Bombalanıp havaya uçurulan kapılar ve Filistin ablukasıyla ilgisi var farkındayım bu hassas değişikliğin...
Merakıma mucip olan konu şu;
Bu hassas dönüşünüzde Güneydoğu’da silah bıraktıran barışın da bir etkisi var mıdır acaba?..
Kulağıma fısıldayın yeter...
Merak etmeyin söylemeyeceğim kimseciklere...
NAMUS...
AKP’ye on yıl içinde hiç oy vermedim...
AKP’ye önümüzdeki seçimde de oy vermeyeceğim...
Bu dönem zarfında, şu anda atıp tutan “demokrasi mağduru, medya sansürü muzdaribi” arkadaşlar gibi, televizyonlarda ısmarlama programlarda boy göstermedim...

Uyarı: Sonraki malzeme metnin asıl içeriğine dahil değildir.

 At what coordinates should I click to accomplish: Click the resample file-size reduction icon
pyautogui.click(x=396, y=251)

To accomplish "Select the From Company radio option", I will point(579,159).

Bu memlekette televizyonculuk mesleğini en iyi bilen iki üç kişiden biri olmama karşın, bu son on yılda hobilerim dışında neredeyse hiçbir yerde görünmedim...

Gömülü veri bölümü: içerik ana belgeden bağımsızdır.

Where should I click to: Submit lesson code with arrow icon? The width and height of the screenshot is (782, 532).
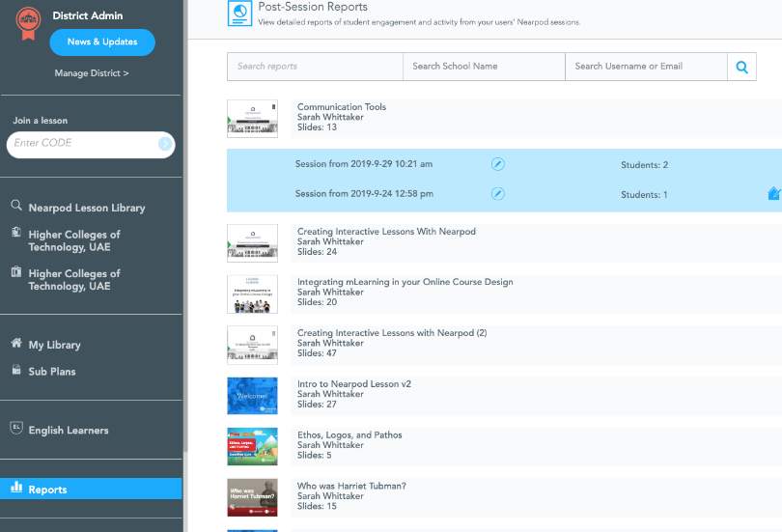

Yedi yıldır Vatan gazetesinde yazıyorum... Bu gazeteye girmemin iktidarlarla, muhalefetlerle bir ilgisi yok...
O dönemdeki sahibi istedi benden yazmamı...
Laikliğe inanıyorum...
Cumhuriyet’e inanıyorum...
Atatürk’ü seviyorum...
Demokrasiye inanıyorum...
Demokrasiyle ilgili endişelerimi rezerv tutuyorum...
Fakat bir iktidarın demokratik olmayan yöntemlerle düşürülmesine karşı çıkıyorum...
Bugün mahkeme sürecinde olduğu için konuşmak istemiyorum...
Ancak sanılanın ya da “sandırılanın aksine” geçmişte de hiçbir hükümetin demokrasi dışı yollarla düşürülmesine sıcak bakmadım...
Laiklik gibi hassasiyetleri sonuna kadar dile getirmenin yanında oldum...
Ancak rahmetli Erbakan ile Çiller‘in kurduğu hükümet de dahil kimsenin sandıksız düşürülmesini içime sindiremedim...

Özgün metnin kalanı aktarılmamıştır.